--- Extracted records ---
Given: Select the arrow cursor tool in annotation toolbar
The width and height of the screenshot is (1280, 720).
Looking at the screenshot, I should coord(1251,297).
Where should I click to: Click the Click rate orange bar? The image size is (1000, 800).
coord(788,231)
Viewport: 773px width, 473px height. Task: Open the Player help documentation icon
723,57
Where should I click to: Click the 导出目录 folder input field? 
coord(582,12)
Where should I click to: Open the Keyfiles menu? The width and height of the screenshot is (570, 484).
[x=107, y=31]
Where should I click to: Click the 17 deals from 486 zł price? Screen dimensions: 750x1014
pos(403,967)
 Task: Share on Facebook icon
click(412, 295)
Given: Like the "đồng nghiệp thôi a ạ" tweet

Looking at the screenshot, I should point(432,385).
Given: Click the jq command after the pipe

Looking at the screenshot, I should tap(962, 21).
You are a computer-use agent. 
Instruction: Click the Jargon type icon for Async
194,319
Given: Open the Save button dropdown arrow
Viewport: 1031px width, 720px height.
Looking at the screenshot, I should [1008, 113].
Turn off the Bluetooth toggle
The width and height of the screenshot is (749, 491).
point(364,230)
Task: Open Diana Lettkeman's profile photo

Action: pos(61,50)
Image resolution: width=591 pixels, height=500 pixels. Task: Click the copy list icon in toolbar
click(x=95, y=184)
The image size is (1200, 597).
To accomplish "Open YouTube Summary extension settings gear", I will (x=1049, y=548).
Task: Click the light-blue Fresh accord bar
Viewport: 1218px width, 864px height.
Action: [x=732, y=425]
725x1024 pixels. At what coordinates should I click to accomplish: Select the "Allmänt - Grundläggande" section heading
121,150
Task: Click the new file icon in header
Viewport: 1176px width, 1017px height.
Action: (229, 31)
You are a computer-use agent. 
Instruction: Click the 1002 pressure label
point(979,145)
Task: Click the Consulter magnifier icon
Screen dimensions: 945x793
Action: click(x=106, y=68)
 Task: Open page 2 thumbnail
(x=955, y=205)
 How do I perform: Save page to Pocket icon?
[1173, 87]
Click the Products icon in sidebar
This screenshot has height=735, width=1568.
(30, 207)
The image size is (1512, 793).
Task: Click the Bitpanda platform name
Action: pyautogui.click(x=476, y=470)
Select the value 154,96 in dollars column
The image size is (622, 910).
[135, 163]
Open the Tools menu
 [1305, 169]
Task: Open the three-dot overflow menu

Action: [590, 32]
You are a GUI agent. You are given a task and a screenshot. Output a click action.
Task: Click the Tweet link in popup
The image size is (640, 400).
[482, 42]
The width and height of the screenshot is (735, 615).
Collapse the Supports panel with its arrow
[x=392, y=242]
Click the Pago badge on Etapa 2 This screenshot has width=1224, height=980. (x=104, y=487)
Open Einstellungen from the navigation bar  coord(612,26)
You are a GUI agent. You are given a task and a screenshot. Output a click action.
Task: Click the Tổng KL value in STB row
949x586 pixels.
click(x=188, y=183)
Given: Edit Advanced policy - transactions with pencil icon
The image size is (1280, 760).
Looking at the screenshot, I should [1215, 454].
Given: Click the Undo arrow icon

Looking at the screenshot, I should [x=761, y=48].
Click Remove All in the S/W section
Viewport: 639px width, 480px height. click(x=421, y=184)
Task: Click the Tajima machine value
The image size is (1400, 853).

--- Exercise instructions ---
Each line of the data must be written out exactly as it appears.

--- Final answer ---
Given: Select the arrow cursor tool in annotation toolbar
The width and height of the screenshot is (1280, 720).
Looking at the screenshot, I should coord(1251,297).
Where should I click to: Click the Click rate orange bar? The image size is (1000, 800).
coord(788,231)
Viewport: 773px width, 473px height. Task: Open the Player help documentation icon
723,57
Where should I click to: Click the 导出目录 folder input field? 
coord(582,12)
Where should I click to: Open the Keyfiles menu? The width and height of the screenshot is (570, 484).
[x=107, y=31]
Where should I click to: Click the 17 deals from 486 zł price? Screen dimensions: 750x1014
pos(403,967)
 Task: Share on Facebook icon
click(412, 295)
Given: Like the "đồng nghiệp thôi a ạ" tweet

Looking at the screenshot, I should point(432,385).
Given: Click the jq command after the pipe

Looking at the screenshot, I should tap(962, 21).
You are a computer-use agent. 
Instruction: Click the Jargon type icon for Async
194,319
Given: Open the Save button dropdown arrow
Viewport: 1031px width, 720px height.
Looking at the screenshot, I should [1008, 113].
Turn off the Bluetooth toggle
The width and height of the screenshot is (749, 491).
point(364,230)
Task: Open Diana Lettkeman's profile photo

Action: pos(61,50)
Image resolution: width=591 pixels, height=500 pixels. Task: Click the copy list icon in toolbar
click(x=95, y=184)
The image size is (1200, 597).
To accomplish "Open YouTube Summary extension settings gear", I will (x=1049, y=548).
Task: Click the light-blue Fresh accord bar
Viewport: 1218px width, 864px height.
Action: [x=732, y=425]
725x1024 pixels. At what coordinates should I click to accomplish: Select the "Allmänt - Grundläggande" section heading
121,150
Task: Click the new file icon in header
Viewport: 1176px width, 1017px height.
Action: (229, 31)
You are a computer-use agent. 
Instruction: Click the 1002 pressure label
point(979,145)
Task: Click the Consulter magnifier icon
Screen dimensions: 945x793
Action: click(x=106, y=68)
 Task: Open page 2 thumbnail
(x=955, y=205)
 How do I perform: Save page to Pocket icon?
[1173, 87]
Click the Products icon in sidebar
This screenshot has height=735, width=1568.
(30, 207)
The image size is (1512, 793).
Task: Click the Bitpanda platform name
Action: pyautogui.click(x=476, y=470)
Select the value 154,96 in dollars column
The image size is (622, 910).
[135, 163]
Open the Tools menu
 [1305, 169]
Task: Open the three-dot overflow menu

Action: [590, 32]
You are a GUI agent. You are given a task and a screenshot. Output a click action.
Task: Click the Tweet link in popup
The image size is (640, 400).
[482, 42]
The width and height of the screenshot is (735, 615).
Collapse the Supports panel with its arrow
[x=392, y=242]
Click the Pago badge on Etapa 2 This screenshot has width=1224, height=980. (x=104, y=487)
Open Einstellungen from the navigation bar  coord(612,26)
You are a GUI agent. You are given a task and a screenshot. Output a click action.
Task: Click the Tổng KL value in STB row
949x586 pixels.
click(x=188, y=183)
Given: Edit Advanced policy - transactions with pencil icon
The image size is (1280, 760).
Looking at the screenshot, I should [1215, 454].
Given: Click the Undo arrow icon

Looking at the screenshot, I should [x=761, y=48].
Click Remove All in the S/W section
Viewport: 639px width, 480px height. click(x=421, y=184)
Task: Click the Tajima machine value
The image size is (1400, 853).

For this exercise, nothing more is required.